Brief> An acceptable answer repeats exactly the line containing "Instruction: Collapse the" and all lines that follow it in the listing below, and it includes no pictures.

════

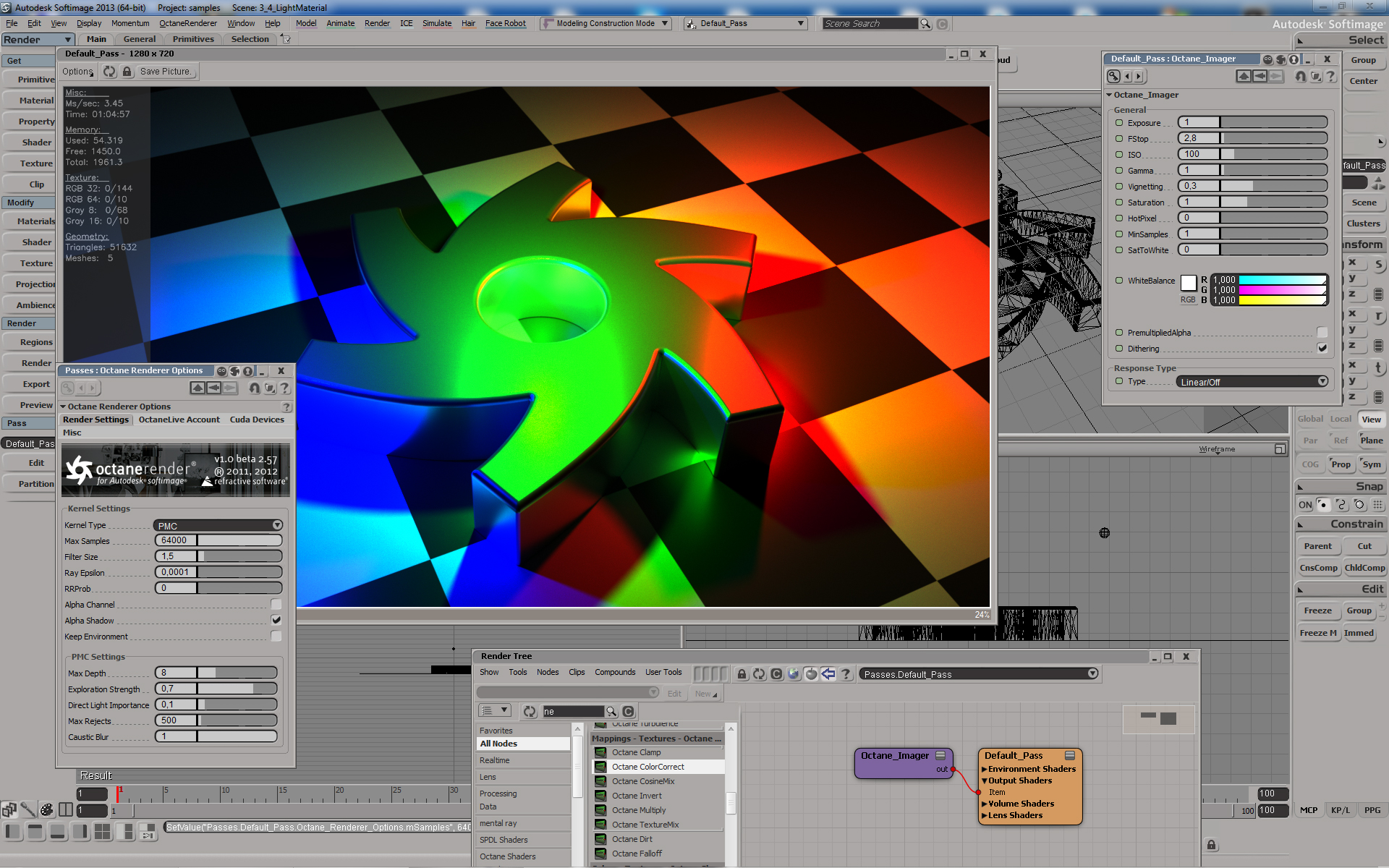Click the Scene Search magnifier icon
This screenshot has height=868, width=1389.
925,24
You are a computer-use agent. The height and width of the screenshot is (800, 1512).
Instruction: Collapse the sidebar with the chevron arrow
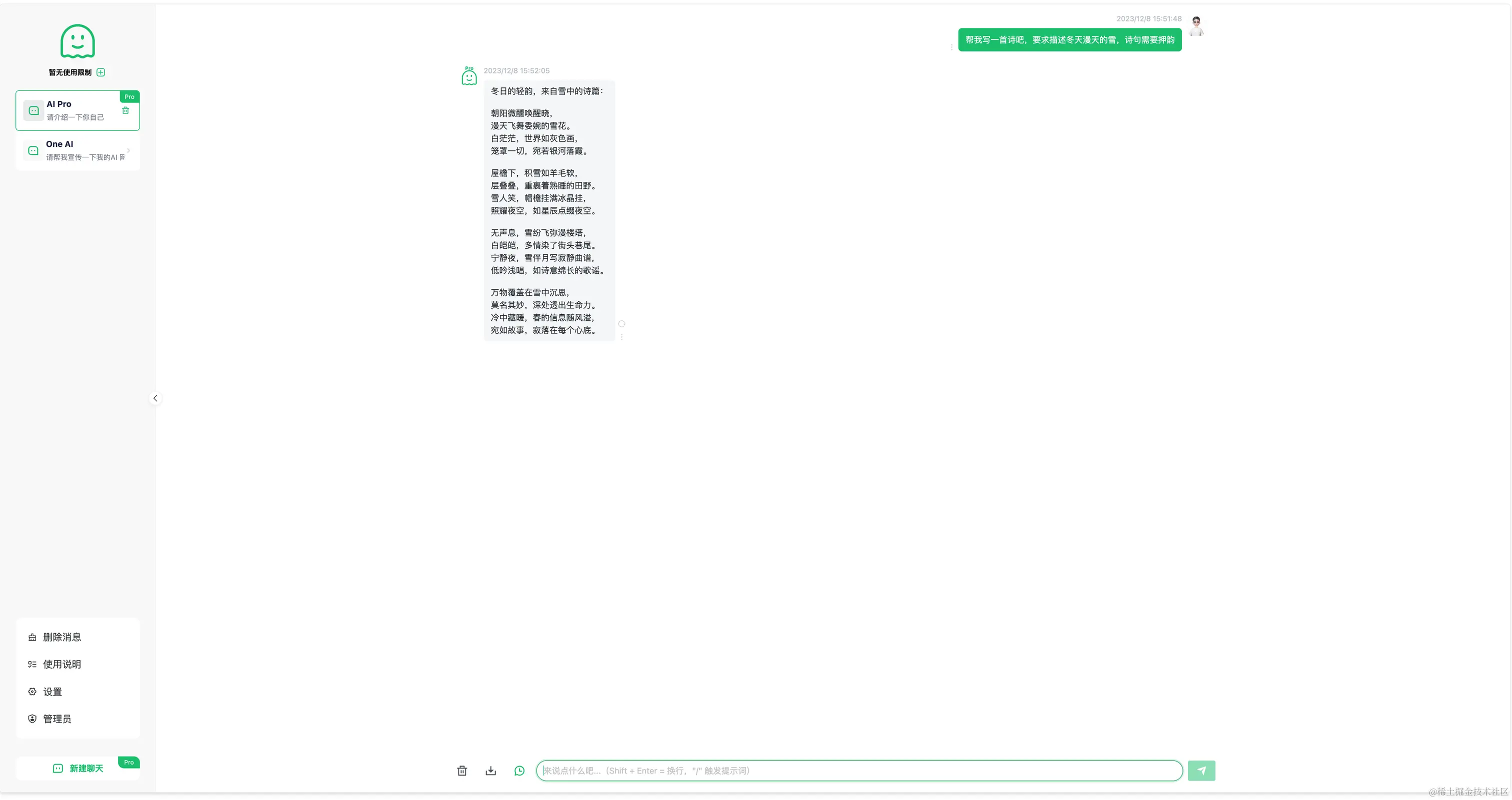(155, 398)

════

Exercise response>
Instruction: Collapse the sidebar with the chevron arrow
(155, 398)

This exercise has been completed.